*What you need to do*
Going line by line through the listing below, count each line that includes the word "folder", and reply with the count only.

*Excerpted records*
=== Section Start ===

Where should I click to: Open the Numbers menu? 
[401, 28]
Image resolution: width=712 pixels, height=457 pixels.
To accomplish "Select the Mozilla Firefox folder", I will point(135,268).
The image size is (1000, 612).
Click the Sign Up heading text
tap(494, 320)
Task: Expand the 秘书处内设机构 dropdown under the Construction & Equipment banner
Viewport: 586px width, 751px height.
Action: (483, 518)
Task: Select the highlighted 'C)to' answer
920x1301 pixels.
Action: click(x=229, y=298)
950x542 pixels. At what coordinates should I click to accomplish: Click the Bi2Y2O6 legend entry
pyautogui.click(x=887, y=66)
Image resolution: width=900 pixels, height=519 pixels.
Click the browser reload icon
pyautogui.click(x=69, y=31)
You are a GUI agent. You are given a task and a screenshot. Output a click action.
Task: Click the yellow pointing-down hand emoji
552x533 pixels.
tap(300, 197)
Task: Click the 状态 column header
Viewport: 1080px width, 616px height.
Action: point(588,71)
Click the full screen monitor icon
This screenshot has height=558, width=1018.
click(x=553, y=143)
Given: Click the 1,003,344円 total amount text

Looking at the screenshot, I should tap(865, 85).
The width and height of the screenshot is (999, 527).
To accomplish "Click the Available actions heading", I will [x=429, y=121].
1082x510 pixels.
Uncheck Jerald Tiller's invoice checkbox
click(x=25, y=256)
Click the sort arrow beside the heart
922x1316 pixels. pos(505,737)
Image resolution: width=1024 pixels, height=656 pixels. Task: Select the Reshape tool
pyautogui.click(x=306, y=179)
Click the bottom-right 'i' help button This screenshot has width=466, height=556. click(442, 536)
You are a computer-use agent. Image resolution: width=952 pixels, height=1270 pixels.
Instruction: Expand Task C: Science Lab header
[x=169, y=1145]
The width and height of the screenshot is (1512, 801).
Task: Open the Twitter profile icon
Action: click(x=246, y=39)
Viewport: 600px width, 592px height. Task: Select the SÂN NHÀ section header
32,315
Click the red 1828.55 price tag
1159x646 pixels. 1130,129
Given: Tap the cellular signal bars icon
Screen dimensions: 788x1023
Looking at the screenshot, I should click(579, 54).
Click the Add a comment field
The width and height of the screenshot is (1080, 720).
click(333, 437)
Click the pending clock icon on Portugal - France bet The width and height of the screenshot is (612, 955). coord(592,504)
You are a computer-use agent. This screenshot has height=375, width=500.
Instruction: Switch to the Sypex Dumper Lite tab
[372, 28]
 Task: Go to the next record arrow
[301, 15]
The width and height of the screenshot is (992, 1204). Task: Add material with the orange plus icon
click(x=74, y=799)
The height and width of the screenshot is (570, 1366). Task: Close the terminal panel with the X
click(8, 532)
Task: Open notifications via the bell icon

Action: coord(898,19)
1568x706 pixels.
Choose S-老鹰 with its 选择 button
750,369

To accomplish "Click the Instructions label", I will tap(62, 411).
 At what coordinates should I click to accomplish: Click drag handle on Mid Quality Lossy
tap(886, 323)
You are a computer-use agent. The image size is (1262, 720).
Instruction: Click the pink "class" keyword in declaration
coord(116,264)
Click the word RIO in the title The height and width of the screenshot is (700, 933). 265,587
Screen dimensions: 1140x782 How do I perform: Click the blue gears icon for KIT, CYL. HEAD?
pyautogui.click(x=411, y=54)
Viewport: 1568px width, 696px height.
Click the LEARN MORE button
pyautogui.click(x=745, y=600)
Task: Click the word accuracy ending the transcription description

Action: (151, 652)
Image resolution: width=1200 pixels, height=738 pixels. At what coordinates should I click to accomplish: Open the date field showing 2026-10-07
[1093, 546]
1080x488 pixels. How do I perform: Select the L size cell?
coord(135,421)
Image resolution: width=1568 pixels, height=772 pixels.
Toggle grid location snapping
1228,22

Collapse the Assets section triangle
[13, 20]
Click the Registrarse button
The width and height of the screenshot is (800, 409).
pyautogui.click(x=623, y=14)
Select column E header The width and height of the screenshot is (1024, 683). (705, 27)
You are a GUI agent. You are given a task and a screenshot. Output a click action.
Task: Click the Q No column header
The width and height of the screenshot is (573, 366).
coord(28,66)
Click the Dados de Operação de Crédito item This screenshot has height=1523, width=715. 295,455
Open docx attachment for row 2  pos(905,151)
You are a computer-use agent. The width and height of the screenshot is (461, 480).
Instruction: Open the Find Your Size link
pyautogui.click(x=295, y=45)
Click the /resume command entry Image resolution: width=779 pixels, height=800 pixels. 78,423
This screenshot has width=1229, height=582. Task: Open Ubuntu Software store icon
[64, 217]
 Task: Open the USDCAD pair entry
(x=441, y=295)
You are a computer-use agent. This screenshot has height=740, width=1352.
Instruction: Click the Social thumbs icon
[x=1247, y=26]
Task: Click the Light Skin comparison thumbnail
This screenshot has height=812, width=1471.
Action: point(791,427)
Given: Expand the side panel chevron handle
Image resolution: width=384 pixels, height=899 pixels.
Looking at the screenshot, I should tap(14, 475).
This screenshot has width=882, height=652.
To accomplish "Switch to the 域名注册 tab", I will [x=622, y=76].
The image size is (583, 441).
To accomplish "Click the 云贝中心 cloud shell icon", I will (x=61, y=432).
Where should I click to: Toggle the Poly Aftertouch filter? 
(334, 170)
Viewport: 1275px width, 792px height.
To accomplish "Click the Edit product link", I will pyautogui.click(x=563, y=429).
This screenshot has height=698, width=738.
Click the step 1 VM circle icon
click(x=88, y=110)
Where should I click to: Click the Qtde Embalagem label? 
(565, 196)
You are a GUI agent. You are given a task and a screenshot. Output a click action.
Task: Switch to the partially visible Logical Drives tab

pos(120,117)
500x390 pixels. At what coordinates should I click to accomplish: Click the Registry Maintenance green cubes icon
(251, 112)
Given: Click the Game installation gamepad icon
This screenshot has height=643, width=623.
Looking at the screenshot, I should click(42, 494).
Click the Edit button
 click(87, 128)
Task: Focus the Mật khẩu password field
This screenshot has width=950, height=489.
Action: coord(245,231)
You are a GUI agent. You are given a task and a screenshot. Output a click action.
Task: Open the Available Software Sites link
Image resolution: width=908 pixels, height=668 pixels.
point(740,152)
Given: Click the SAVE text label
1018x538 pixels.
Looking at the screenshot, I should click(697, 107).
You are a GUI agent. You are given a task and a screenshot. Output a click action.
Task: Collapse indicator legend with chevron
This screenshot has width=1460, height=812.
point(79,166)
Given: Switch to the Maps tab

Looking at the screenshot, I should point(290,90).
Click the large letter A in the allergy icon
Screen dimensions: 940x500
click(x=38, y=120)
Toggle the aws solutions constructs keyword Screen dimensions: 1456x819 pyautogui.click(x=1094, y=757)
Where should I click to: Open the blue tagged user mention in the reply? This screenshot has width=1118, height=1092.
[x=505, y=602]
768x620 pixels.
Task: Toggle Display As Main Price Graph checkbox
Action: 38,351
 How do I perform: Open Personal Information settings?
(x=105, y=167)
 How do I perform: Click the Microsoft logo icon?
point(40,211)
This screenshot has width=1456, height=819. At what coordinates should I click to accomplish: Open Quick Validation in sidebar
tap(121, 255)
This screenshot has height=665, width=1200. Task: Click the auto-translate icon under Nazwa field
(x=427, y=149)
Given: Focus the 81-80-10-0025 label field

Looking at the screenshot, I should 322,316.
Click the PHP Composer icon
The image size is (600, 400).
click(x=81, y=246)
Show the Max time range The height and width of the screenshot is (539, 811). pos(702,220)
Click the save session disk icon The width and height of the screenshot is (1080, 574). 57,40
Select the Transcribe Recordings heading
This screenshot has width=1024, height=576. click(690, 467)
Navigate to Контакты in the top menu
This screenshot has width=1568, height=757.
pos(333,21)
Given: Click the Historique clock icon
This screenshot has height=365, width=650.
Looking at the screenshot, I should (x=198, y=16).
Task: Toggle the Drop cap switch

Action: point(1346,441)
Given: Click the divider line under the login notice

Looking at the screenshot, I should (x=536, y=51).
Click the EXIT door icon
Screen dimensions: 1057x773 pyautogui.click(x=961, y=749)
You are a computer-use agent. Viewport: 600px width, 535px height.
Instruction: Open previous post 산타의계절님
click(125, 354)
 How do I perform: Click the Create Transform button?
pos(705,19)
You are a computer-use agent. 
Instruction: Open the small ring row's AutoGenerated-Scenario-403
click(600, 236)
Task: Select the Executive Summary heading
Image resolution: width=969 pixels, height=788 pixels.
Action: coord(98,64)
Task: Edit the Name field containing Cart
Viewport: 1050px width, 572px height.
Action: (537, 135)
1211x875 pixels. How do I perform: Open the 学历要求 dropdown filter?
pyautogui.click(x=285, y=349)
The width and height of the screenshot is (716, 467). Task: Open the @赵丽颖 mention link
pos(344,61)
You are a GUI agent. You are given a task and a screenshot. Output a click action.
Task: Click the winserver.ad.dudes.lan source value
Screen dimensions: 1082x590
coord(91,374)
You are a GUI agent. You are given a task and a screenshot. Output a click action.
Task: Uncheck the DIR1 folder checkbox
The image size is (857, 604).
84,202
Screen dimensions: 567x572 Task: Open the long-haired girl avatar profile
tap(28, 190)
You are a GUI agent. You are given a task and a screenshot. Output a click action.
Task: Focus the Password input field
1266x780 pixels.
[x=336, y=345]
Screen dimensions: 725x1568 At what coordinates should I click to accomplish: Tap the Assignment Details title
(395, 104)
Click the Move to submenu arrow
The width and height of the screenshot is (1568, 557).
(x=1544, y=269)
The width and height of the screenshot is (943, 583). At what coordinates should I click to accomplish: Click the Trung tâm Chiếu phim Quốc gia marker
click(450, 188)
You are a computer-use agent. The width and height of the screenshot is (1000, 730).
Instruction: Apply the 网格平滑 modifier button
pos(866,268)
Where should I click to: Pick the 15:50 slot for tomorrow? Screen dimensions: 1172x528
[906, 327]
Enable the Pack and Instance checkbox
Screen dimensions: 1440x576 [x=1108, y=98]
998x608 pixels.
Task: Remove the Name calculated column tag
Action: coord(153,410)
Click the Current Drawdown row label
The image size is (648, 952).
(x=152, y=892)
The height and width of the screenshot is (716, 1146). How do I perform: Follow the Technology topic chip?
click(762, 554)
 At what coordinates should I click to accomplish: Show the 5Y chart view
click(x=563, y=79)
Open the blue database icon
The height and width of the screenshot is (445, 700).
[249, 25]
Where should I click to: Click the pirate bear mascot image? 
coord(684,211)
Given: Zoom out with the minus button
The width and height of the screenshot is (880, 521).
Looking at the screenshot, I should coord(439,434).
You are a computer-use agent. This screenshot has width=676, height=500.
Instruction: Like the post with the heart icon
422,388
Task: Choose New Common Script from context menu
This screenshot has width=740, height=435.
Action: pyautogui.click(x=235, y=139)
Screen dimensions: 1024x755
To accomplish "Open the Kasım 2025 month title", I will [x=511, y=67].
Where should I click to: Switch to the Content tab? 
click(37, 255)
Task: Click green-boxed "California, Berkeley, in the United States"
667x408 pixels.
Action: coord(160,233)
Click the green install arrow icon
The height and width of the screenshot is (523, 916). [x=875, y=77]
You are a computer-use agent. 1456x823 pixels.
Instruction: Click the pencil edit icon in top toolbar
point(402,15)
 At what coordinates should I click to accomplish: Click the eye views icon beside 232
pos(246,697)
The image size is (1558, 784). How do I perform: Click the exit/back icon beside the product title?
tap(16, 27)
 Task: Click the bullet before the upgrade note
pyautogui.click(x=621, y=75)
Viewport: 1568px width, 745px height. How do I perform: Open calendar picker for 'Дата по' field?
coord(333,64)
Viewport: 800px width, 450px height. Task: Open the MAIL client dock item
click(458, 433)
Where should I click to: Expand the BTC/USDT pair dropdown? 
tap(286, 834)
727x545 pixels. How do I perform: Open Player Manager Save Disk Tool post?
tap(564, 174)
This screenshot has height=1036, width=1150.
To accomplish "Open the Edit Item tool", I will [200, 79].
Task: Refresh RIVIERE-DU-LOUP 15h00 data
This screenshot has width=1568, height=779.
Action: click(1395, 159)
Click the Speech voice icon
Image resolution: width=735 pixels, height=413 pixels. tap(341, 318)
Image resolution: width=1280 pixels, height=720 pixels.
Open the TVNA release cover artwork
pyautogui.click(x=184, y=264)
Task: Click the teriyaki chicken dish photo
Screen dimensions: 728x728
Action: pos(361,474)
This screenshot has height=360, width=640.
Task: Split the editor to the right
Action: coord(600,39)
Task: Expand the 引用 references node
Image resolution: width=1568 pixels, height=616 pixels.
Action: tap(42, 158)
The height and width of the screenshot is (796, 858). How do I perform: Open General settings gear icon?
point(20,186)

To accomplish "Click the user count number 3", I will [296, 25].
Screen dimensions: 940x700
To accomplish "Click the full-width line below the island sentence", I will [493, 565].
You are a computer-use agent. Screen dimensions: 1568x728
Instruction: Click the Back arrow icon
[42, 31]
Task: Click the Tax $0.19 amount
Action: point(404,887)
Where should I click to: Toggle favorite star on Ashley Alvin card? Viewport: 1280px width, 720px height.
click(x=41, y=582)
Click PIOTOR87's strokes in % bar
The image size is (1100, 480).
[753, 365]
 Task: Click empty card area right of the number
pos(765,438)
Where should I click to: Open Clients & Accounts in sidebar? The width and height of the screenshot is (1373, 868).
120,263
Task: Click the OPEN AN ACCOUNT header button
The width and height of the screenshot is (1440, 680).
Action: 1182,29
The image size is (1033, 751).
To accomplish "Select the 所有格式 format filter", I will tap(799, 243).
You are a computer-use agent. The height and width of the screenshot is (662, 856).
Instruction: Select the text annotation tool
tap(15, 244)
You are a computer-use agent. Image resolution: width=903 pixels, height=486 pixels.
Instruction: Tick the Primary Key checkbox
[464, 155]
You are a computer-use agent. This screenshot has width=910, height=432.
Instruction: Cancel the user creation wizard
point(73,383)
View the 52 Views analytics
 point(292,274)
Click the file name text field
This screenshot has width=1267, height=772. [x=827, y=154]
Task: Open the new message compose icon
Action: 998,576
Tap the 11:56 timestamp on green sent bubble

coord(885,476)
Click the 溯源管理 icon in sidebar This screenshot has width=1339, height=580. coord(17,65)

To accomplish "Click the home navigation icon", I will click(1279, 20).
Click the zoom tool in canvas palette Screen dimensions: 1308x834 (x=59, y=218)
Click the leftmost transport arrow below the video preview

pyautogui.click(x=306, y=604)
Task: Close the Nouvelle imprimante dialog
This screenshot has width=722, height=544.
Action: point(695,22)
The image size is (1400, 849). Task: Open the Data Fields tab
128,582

=== Section End ===

*Exercise solution*
2